Essential Thrombocythemia

Essential thrombocythemia (ET) is a myeloproliferative disorder that is closely related to PV but lacks the essential diagnostic criteria of PV, most notably an increase of red blood cell mass. The principal morphologic findings relate to the increased megakaryocytes and thrombocytosis. The marrow is usually normocellular for age but may be hypercellular or hypocellular. The bone marrow findings are principally related to increased and large megakaryocytes with hyperlobulated nuclei ( Fig. 39.49 ). The megakaryocytes occur singly and in clusters. The erythroid and granulocytic cell lines are usually normal. Reticulin is usually normal but may be slightly increased, and there may be an associated increase in angiogenesis. There is no specific molecular marker for ET, such as the BCR/ABL1 fusion gene in CML, but half of patients with ET have the JAK2 V617F mutation, which may also be present in PV and PMF. Another approximately 25% of cases show mutations of CALR, and 3%–5% have MPL mutations, both usually in the absence of a JAK2 mutation. The WHO criteria for diagnosis of ET are listed in Box 39.6 .

Box 39.6

Data from Arber DA, Orazi A, Hasserjian R, et al. The 2016 revision to the World Health Organization classification of myeloid neoplasms and acute leukemia. Blood . 2016;127(20):2391–2405.

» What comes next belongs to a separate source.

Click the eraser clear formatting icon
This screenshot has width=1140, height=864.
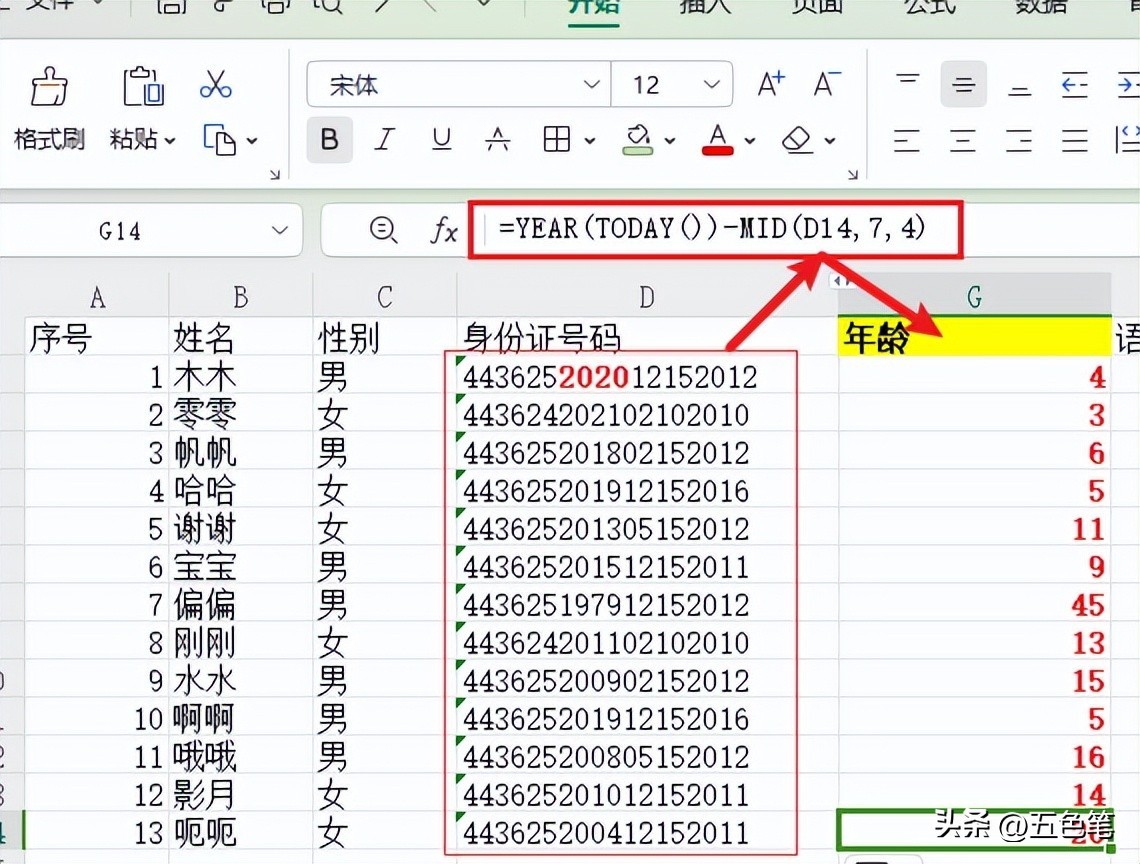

2016 World Health Organization diagnostic criteria for essential thrombocythemia

Major criteria

• 1.

  Platelet count of ≥450 × 10 ⁹ /L

• 2.

  Bone marrow biopsy showing proliferation mainly of the megakaryocyte lineage with increased numbers of enlarged, mature megakaryocytes with hyperlobulated nuclei. No significant increase or left shift in neutrophil granulopoiesis or erythropoiesis and very rarely minor (grade 1) increase in reticulin fibers

• 3.

  Not meeting WHO criteria for BCR-ABL1 + chronic myeloid leukemia, polycythemia vera, primary myelofibrosis, myelodysplastic syndrome or other myeloid neoplasms

• 4.

  Presence of JAK3 , CALR or MPL mutation

Minor criterion

Presence of a clonal marker or absence of evidence for reactive thrombocytosis

Diagnosis requires meeting all four major criteria, or the first three and the minor criterion

The distinction between essential thrombocytosis and secondary forms of thrombocytosis may be difficult from routine morphologic studies. The clinical history is important in excluding possible causes for a secondary thrombocytosis. Demonstration of the JAK2 V617F or other ET-associated mutations would be definitive in excluding a secondary thrombocytosis. However, other mutations may be detectable in reactive cases, associated with so-called clonal hematopoiesis of indeterminate prognosis (CHIP), and the detection of a mutation alone does not equate with neoplasia.

ET is an indolent disease in most patients, with survival of 10–15 years. Transformation to AML occurs in less than 5% of patients and may be related to chemotherapy.